═══ Material supplied

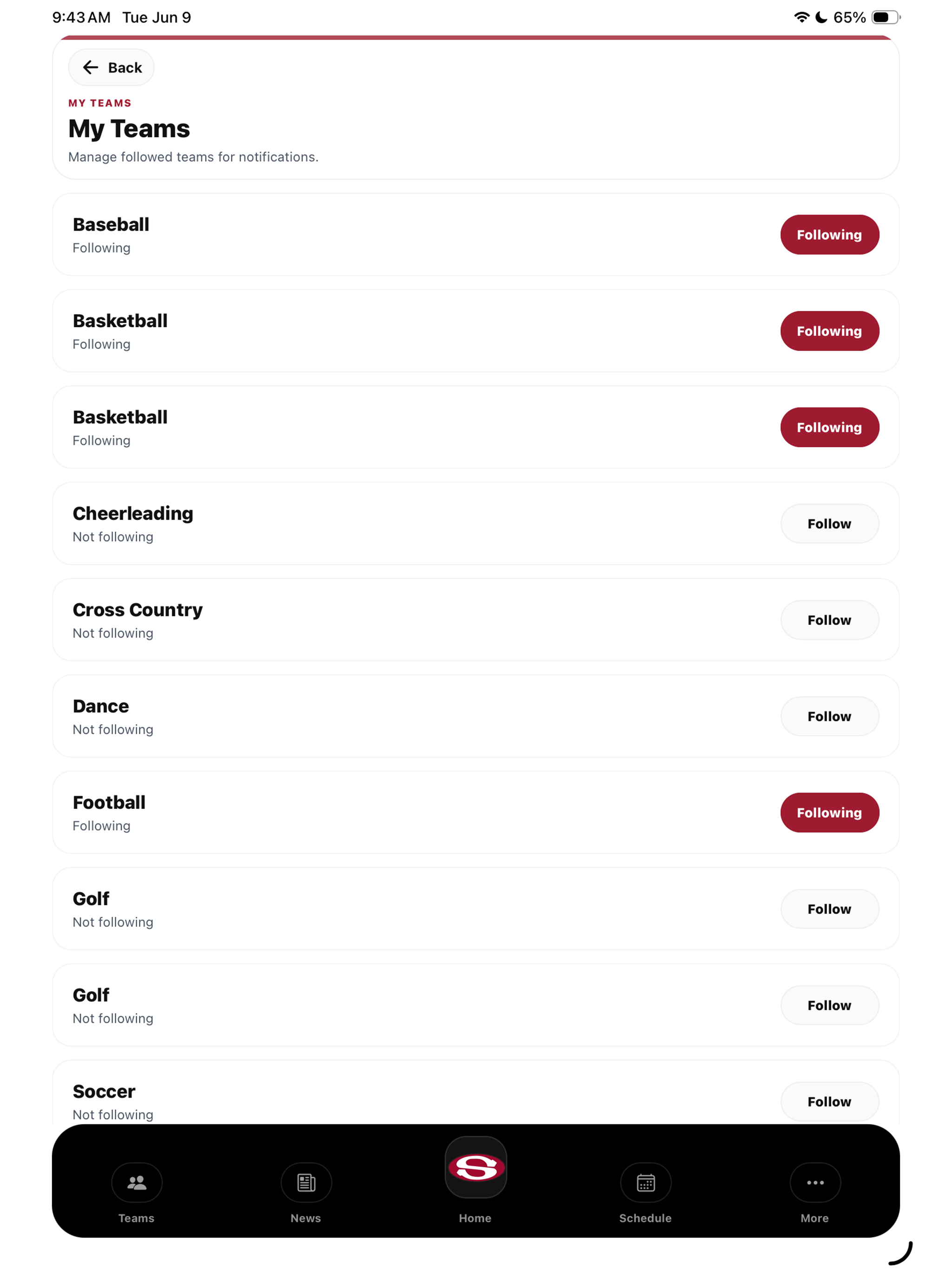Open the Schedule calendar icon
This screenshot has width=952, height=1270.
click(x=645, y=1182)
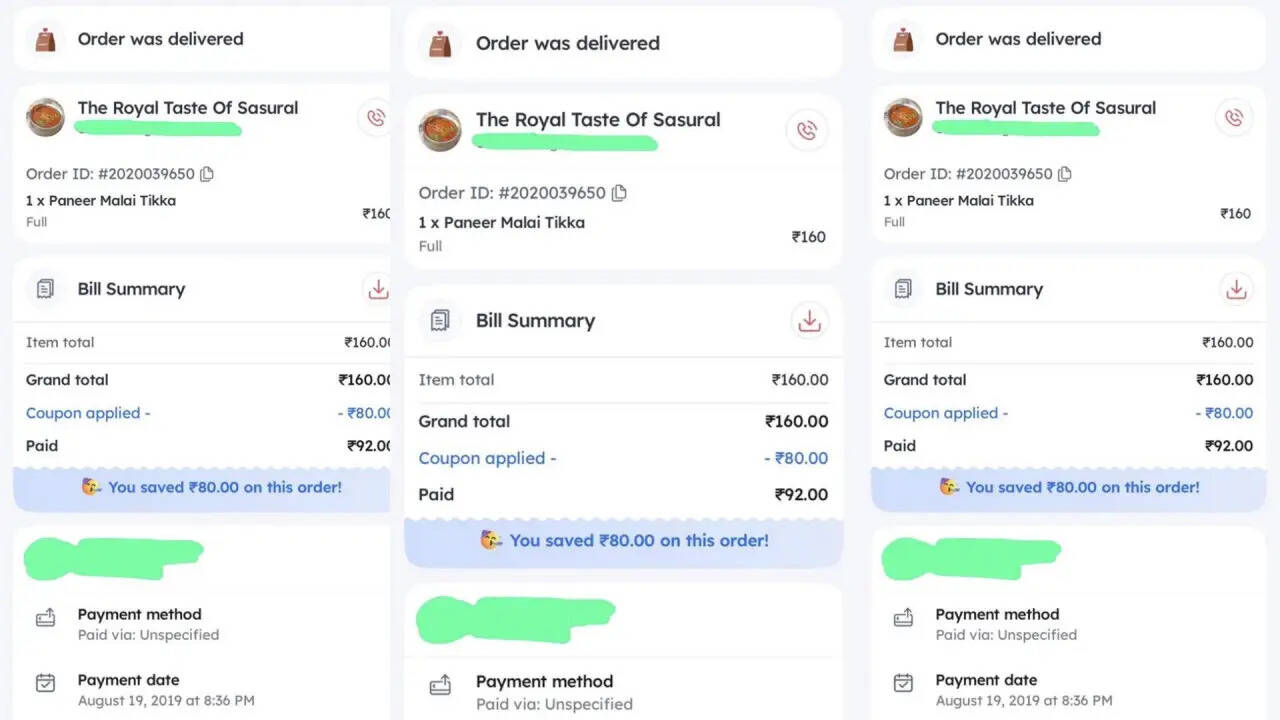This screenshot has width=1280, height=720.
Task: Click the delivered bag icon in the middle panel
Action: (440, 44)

══════

-- Exercise description --
Convert the items above into a Markdown table with the columns Row and Line, giving each line its own numbered row. Skip blank lines and leave out the pictures.

-- Problem solution --
| Row | Line |
|---|---|
| 1 | Open the Schedule calendar icon |
| 2 | This screenshot has width=952, height=1270. |
| 3 | click(x=645, y=1182) |
| 4 | This screenshot has width=1280, height=720. |
| 5 | Task: Click the delivered bag icon in the middle panel |
| 6 | Action: (440, 44) |